(Beginning of DATASET CONTENT)

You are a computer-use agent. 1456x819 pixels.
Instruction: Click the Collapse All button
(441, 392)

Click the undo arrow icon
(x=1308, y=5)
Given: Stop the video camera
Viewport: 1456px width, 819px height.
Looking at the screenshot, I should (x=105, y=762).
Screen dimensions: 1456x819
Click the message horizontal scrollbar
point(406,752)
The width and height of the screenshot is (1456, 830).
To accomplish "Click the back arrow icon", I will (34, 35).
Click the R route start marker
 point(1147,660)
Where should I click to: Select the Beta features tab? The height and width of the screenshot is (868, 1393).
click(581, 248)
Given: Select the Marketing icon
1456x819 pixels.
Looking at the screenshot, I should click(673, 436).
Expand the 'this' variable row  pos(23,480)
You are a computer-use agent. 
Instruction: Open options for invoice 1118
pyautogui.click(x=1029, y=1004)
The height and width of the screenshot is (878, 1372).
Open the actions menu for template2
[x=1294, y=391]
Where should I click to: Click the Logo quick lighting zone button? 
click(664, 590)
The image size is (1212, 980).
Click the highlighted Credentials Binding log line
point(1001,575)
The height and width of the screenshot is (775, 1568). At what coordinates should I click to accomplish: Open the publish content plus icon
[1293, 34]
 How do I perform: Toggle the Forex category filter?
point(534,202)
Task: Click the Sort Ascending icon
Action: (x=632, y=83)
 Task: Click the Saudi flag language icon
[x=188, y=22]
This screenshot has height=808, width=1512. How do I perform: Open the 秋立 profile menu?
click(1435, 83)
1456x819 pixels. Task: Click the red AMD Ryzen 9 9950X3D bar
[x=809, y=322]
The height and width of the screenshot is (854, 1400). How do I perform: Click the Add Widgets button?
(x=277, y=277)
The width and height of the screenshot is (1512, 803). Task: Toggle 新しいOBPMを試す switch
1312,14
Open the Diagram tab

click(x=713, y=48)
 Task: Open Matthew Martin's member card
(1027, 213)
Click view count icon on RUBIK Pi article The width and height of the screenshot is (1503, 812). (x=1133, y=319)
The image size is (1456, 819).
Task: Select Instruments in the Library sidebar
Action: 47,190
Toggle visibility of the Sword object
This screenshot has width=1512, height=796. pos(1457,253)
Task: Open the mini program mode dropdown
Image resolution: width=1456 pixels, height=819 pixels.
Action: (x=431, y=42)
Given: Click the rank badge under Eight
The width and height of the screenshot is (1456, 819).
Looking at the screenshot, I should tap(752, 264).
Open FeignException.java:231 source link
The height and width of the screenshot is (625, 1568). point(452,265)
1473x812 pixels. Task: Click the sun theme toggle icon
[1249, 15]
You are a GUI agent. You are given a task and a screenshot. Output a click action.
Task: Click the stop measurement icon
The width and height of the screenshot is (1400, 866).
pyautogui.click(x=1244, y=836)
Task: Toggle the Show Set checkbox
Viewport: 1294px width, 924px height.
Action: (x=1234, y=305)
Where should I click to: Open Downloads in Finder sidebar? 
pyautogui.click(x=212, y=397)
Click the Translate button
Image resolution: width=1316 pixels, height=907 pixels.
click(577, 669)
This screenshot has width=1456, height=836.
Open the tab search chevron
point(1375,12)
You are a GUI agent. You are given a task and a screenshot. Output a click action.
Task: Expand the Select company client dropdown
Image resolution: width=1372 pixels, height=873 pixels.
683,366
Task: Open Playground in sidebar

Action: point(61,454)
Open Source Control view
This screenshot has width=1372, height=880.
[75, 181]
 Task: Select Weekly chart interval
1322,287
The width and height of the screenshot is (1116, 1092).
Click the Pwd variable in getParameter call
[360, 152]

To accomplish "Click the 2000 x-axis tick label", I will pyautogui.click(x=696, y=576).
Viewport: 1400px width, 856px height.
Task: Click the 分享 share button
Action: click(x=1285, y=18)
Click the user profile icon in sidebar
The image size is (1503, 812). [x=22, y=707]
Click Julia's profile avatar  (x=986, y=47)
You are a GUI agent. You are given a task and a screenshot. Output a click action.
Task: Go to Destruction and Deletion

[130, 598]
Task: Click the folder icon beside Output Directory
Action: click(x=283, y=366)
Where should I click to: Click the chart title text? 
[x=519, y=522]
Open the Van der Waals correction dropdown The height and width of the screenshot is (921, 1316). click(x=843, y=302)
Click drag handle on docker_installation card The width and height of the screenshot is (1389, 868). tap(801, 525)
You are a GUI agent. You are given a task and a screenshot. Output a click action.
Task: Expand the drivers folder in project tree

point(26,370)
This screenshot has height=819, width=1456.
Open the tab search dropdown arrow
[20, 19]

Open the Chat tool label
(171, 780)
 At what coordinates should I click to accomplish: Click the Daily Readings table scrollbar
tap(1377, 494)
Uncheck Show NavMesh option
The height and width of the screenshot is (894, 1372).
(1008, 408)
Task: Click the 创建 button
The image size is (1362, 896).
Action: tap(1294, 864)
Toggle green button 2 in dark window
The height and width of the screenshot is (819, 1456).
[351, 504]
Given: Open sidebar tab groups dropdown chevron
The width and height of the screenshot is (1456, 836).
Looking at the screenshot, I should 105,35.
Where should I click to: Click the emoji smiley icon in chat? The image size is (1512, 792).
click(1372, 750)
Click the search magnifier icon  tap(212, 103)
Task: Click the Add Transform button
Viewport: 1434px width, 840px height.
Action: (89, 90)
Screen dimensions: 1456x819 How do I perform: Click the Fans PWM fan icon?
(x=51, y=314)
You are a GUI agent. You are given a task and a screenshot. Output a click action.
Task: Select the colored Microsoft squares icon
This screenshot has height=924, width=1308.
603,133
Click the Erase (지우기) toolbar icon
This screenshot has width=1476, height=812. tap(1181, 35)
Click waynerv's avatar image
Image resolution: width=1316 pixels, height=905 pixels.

(End of DATASET CONTENT)

▶ [YOUR OBJECTIVE]:
Tally the lines in the records above that hold the word "avatar", and give only that number.

▶ [RESPONSE]:
2